Sobol Variance based method¶

Main Sobol variance methods¶

class pystran.SobolVariance(parsin, ModelType='pyFUSE')[source]¶

Sobol Sensitivity Analysis Variance Based

Parameters:

ParsIn : list

either a list of (min,max,’name’) values, [(min,max,’name’),(min,max,’name’),...(min,max,’name’)] or a list of ModPar instances

ModelType : pyFUSE | PCRaster | external

Give the type of model working with

Notes

Calculates first and total order, and second order Total Sensitivity, according to [S1] , higher order terms and bootstrapping is not (yet) included

References

[S1]	(1, 2, 3, 4) Saltelli, A., P. Annoni, I. Azzini, F. Campolongo, M. Ratto, S. Tarantola,(2010) Variance based sensitivity analysis of model output. Design and estimator for the total sensitivity index, Computer Physics Communications, 181, 259–270

[S2]	(1, 2) Saltelli, Andrea, Marco Ratto, Terry Andres, Francesca Campolongo, Jessica Cariboni, Debora Gatelli, Michaela Saisana, and Stefano Tarantola. Global Sensitivity Analysis, The Primer. John Wiley & Sons Ltd, 2008.

Examples

>>> ai=[0, 1, 4.5, 9, 99, 99, 99, 99]
>>> alphai = 0.5 * np.ones(len(ai))
>>> Xi = [(0.0,1.0,'par1'),(0.0,1.0,'par2'),(0.0,1.0,'par3'),(0.0,1.0,'par4'),
      (0.0,1.0,'par5'),(0.0,1.0,'par6'),(0.0,1.0,'par7'),(0.0,1.0,'par8'),]
>>> di=np.random.random(8)
>>> #set up sensitivity analysis
>>> sens2 = SobolVariance(Xi, ModelType = 'testmodel')
>>> #Sampling strategy
>>> sens2.SobolVariancePre(1500)
>>> #Run model + evaluate the output
>>> sens2.runTestModel('analgfunc', [ai, alphai, di]) #here normally other model
>>> #results in txt file 
>>> sens2.txtresults(name='SobolTestOut.txt')
>>> #results in tex-table 
>>> sens2.latexresults(name='SobolTestOut.tex')
>>> #Plots
>>> sens2.plotSi(ec='grey',fc='grey')
>>> sens2.plotSTi(ec='grey',fc='grey')
>>> sens2.plotSTij()
>>> Si_evol, STi_evol = sens2.sens_evolution(color='k')    

Attributes

parset2run

(ndarray) every row is a parameter set to run the model for.

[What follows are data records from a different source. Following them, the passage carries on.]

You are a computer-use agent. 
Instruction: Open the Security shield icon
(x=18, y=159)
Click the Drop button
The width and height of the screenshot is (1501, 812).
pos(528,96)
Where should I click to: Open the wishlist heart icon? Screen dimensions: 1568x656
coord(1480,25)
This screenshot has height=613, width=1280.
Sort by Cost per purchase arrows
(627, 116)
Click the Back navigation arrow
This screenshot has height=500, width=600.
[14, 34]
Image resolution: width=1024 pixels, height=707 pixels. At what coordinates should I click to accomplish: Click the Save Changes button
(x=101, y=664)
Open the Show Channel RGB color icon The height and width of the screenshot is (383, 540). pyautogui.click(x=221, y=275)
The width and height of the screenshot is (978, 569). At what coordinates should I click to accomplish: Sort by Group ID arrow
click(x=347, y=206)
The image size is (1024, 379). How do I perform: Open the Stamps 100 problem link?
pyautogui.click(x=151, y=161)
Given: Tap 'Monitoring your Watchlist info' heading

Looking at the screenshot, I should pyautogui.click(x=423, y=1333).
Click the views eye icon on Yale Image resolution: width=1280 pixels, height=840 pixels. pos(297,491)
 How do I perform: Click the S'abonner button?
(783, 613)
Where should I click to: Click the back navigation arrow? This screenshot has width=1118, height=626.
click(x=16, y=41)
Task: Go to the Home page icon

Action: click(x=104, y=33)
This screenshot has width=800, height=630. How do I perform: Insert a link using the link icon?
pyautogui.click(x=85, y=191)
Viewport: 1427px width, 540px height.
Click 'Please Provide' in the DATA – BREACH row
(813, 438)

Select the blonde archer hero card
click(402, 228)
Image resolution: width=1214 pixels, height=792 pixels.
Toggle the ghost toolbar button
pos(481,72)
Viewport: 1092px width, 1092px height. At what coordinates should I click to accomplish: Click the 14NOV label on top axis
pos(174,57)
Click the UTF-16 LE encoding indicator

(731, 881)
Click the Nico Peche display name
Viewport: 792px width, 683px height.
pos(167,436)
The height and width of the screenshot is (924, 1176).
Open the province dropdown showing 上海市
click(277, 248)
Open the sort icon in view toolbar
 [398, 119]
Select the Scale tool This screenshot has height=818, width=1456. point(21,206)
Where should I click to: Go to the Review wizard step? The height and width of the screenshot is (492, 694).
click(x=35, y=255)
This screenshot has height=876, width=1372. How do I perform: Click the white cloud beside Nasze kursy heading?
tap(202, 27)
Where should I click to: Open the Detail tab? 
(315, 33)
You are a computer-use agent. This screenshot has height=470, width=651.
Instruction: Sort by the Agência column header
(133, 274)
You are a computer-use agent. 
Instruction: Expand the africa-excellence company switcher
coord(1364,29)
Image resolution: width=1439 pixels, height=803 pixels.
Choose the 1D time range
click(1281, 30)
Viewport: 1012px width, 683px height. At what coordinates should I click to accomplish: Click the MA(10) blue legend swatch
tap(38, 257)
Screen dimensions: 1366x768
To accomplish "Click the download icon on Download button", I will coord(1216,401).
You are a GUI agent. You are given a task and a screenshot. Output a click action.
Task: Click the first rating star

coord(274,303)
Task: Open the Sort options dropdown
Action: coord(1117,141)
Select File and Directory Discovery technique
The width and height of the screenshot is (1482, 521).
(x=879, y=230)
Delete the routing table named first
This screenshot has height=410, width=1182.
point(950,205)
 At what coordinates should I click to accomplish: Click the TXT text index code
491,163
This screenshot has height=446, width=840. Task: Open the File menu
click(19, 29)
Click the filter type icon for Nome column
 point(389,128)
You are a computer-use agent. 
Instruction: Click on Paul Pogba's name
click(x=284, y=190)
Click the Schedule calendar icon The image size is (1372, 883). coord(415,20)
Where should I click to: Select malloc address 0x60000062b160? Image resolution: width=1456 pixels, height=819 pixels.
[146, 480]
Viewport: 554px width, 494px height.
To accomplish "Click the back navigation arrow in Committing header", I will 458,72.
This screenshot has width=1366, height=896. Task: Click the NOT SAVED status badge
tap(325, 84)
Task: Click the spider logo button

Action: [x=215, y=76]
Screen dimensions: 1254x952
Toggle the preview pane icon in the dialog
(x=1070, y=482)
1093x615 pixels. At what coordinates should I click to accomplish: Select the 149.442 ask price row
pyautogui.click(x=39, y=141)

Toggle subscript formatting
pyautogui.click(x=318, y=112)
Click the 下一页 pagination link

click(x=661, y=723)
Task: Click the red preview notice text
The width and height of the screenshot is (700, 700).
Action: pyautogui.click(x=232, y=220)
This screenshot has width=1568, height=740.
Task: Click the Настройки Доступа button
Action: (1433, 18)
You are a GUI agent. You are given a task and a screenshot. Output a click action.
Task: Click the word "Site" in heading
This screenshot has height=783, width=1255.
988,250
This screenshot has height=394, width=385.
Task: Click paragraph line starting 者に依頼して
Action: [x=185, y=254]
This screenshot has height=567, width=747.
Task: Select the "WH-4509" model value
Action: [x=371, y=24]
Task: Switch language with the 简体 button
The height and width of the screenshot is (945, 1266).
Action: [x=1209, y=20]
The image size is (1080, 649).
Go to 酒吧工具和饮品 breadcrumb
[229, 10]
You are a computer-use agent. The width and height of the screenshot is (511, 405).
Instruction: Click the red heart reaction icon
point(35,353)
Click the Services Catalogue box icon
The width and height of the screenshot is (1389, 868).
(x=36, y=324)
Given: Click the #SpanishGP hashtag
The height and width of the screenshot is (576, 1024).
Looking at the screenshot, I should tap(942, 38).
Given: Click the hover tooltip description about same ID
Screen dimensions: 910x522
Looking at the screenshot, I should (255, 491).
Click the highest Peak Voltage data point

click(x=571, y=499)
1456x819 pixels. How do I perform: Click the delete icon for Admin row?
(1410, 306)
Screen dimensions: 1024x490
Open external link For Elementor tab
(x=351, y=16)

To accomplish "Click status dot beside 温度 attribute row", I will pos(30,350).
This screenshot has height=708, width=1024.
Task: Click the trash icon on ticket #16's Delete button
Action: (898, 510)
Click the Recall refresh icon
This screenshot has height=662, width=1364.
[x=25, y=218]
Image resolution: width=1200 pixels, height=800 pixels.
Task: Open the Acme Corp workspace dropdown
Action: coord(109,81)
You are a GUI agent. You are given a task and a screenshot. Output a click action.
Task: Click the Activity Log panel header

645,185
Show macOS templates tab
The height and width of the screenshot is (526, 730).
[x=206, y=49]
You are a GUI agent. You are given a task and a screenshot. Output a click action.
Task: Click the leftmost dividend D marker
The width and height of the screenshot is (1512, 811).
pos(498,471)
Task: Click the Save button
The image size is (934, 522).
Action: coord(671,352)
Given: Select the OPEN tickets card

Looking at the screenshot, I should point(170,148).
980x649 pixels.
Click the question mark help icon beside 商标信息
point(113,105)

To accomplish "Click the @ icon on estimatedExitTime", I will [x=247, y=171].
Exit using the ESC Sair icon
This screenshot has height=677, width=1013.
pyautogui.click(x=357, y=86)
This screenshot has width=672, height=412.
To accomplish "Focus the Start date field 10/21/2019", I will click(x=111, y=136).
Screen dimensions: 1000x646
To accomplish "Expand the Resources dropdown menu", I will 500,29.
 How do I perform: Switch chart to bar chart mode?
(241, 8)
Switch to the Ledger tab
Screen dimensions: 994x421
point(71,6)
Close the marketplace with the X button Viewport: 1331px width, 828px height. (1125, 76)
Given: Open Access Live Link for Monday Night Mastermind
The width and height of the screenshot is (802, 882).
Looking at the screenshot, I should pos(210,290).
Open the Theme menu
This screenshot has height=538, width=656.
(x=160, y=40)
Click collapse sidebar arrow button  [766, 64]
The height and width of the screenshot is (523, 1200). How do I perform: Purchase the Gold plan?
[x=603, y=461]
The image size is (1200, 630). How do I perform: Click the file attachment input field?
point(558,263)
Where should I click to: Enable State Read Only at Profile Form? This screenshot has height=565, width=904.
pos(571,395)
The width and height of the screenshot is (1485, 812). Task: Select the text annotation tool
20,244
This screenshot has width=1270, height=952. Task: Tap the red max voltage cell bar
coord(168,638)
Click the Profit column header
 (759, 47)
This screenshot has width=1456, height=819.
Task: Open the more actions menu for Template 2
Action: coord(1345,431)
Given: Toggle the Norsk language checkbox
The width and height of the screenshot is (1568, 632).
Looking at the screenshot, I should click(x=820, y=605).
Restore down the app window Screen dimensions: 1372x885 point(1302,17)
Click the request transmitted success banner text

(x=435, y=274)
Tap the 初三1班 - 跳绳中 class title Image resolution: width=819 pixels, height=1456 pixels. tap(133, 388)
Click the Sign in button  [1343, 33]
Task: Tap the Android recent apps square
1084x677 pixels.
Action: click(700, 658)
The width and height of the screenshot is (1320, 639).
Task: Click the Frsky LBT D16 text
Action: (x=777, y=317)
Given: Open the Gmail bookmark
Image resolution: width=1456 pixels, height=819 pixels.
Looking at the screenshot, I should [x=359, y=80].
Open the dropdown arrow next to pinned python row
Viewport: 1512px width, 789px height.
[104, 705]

All sensitivity methods have this attribute to interact with base-class running

SobolVariancePost(output, repl=1, adaptedbaserun=None, forevol=False)[source]¶

Calculate first and total indices based on model output and sampled values

the sensmatrices for replica, have repititions in the rows, columns are the factors

only output => make multiple outputs (todo!!), by using the return, different outputs can be tested...

Parameters:

output : ndarray

Nx1 matrix with the model outputs

repl : int

number of replicates used

adaptedbaserun : int

number of baseruns to base calculations on

forevol : boolean

True if used for evaluating the evolution

Notes

The calculation methods follows as the directions given in [S1]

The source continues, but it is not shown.